Rewrite the material as a numbered list, from the line with "The height and width of the screenshot is (474, 1221)." up to and including the line with "Action: pos(625,1154)". Leave out blank lines.

--- DATA LISTING ---

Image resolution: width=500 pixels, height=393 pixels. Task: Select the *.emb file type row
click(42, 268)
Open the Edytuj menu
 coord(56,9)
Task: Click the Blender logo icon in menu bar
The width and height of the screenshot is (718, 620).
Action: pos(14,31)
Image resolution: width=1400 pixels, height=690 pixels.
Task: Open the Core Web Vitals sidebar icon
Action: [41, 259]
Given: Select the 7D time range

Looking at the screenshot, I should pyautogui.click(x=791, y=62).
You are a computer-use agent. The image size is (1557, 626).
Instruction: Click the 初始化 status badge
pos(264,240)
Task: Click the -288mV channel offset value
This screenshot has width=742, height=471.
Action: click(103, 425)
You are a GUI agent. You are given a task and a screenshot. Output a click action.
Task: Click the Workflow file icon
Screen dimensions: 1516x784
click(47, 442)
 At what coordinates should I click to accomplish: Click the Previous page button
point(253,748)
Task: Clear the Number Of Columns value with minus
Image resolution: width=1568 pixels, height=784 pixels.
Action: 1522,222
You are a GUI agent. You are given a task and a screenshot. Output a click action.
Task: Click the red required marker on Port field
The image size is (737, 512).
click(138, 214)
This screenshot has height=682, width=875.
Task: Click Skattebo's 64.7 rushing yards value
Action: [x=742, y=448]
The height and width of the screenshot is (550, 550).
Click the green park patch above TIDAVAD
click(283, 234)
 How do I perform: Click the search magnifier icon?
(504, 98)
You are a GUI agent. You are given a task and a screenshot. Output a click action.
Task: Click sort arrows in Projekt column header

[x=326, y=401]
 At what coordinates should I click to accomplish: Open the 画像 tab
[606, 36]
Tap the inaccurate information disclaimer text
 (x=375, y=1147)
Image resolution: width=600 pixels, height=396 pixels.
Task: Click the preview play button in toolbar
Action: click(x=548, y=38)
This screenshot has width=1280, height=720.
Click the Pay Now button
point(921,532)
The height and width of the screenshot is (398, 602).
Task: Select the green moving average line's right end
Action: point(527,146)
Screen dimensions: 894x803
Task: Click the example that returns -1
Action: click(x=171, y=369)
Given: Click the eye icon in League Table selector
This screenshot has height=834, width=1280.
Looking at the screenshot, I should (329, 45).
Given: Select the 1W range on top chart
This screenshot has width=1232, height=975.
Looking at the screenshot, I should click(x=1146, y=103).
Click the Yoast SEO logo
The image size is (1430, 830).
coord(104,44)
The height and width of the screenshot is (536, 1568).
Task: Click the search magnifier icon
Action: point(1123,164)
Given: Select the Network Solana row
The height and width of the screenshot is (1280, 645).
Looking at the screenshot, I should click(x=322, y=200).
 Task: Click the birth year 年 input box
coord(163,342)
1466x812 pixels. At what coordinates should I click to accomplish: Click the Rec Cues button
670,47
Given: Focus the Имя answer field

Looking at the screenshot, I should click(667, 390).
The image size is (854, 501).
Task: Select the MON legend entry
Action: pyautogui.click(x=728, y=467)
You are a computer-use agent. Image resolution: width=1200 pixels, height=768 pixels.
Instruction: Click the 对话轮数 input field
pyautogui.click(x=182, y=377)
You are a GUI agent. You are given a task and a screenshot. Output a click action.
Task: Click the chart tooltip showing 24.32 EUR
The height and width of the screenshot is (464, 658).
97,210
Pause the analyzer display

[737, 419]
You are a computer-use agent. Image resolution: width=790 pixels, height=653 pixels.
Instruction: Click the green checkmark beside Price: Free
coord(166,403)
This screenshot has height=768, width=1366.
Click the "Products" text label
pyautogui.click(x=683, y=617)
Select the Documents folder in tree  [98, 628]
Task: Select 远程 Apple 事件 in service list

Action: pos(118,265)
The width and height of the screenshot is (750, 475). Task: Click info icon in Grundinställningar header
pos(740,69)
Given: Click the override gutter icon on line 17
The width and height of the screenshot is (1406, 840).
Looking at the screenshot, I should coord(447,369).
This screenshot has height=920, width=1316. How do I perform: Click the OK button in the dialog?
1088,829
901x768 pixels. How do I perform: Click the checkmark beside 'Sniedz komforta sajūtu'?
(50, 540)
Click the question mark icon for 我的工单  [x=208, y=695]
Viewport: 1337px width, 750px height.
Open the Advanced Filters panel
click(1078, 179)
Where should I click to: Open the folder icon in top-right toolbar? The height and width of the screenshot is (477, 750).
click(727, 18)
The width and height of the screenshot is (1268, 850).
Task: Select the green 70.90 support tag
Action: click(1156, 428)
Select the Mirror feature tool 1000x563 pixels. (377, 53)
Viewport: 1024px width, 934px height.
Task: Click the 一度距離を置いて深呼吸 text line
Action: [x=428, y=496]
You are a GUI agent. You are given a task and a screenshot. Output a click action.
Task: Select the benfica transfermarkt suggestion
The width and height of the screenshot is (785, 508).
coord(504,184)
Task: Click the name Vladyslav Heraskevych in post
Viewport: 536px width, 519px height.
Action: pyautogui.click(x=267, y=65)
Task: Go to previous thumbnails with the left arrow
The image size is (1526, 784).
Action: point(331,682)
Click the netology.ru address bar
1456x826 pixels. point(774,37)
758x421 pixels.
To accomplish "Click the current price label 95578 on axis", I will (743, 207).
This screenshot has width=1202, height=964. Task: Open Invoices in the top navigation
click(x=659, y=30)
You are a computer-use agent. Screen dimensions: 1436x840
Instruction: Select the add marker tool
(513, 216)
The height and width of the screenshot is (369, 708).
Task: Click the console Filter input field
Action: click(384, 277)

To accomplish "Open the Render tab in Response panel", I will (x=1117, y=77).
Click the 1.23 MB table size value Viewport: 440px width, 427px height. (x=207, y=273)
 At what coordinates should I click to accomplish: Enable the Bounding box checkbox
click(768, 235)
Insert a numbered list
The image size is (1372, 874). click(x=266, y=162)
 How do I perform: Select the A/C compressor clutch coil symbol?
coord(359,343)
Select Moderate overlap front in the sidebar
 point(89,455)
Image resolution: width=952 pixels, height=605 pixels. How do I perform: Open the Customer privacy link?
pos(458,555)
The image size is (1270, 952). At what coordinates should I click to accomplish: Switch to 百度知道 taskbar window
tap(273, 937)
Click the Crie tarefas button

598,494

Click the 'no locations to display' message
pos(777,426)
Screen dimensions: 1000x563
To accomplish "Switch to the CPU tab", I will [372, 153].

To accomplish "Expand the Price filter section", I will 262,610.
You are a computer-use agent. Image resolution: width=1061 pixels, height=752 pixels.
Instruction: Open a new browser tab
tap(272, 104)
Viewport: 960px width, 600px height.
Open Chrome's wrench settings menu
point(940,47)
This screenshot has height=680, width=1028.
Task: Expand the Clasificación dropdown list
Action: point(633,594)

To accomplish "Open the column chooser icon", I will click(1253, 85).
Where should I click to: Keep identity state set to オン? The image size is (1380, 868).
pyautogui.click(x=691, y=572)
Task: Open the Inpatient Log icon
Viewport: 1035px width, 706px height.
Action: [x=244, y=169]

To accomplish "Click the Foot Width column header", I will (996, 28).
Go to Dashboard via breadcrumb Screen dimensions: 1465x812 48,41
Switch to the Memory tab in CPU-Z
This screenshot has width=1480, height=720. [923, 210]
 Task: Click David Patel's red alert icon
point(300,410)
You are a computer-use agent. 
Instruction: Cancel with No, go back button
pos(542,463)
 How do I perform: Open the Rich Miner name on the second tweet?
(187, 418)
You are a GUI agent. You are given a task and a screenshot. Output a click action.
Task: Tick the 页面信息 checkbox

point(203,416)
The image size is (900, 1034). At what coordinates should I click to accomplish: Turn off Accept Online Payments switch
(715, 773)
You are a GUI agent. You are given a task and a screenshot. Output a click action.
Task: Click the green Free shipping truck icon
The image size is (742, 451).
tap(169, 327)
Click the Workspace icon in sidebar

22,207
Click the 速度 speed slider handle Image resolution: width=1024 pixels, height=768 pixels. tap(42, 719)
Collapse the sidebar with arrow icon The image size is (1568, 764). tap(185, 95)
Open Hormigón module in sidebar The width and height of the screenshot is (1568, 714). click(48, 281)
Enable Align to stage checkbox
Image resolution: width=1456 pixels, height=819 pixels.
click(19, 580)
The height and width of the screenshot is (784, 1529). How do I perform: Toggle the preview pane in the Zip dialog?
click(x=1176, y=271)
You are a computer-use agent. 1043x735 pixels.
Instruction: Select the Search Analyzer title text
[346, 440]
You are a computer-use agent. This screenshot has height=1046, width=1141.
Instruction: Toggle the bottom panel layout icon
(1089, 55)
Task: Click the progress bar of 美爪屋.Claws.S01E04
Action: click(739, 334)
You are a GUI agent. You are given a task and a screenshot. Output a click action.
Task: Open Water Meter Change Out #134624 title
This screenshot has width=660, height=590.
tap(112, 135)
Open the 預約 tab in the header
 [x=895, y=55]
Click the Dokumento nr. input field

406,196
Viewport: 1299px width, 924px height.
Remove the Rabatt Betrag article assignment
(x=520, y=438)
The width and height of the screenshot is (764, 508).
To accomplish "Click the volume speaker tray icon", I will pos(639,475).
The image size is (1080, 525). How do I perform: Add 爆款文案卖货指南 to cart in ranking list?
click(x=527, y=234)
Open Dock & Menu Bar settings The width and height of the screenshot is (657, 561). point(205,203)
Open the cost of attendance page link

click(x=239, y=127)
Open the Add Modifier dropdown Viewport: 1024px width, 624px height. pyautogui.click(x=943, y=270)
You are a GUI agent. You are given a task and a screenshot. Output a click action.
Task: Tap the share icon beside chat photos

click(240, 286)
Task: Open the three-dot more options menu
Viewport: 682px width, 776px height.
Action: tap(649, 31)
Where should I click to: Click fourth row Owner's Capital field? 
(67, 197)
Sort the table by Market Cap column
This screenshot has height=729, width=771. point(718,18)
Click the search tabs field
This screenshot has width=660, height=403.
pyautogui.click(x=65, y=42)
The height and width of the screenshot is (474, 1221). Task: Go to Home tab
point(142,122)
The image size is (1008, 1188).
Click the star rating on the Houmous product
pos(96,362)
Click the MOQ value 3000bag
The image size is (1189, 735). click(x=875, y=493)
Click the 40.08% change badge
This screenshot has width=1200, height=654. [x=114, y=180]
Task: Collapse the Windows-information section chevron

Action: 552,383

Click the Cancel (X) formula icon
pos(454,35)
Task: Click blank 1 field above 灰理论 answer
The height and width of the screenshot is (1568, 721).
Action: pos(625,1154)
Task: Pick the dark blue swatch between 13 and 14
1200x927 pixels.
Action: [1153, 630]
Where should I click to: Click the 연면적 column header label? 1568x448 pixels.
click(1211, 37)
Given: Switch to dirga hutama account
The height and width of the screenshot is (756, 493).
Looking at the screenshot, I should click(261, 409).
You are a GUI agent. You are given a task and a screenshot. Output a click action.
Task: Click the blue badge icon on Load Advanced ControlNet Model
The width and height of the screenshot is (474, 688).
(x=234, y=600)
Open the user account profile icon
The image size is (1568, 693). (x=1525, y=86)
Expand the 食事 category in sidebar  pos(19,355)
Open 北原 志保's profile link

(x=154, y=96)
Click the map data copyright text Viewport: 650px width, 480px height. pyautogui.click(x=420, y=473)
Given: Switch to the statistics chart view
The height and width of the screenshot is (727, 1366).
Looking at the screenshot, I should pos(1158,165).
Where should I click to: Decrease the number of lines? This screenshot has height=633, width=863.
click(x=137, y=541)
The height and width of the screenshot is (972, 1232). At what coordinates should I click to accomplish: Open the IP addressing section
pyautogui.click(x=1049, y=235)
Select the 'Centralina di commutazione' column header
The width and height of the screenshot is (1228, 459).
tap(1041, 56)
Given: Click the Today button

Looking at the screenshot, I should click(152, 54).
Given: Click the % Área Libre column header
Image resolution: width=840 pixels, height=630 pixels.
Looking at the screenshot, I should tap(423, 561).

---

TASK ANSWER
1. The height and width of the screenshot is (474, 1221). Task: Go to Home tab
2. point(142,122)
3. The image size is (1008, 1188).
4. Click the star rating on the Houmous product
5. pos(96,362)
6. Click the MOQ value 3000bag
7. The image size is (1189, 735). click(x=875, y=493)
8. Click the 40.08% change badge
9. This screenshot has width=1200, height=654. [x=114, y=180]
10. Task: Collapse the Windows-information section chevron
11. Action: 552,383
12. Click the Cancel (X) formula icon
13. pos(454,35)
14. Task: Click blank 1 field above 灰理论 answer
15. The height and width of the screenshot is (1568, 721).
16. Action: pos(625,1154)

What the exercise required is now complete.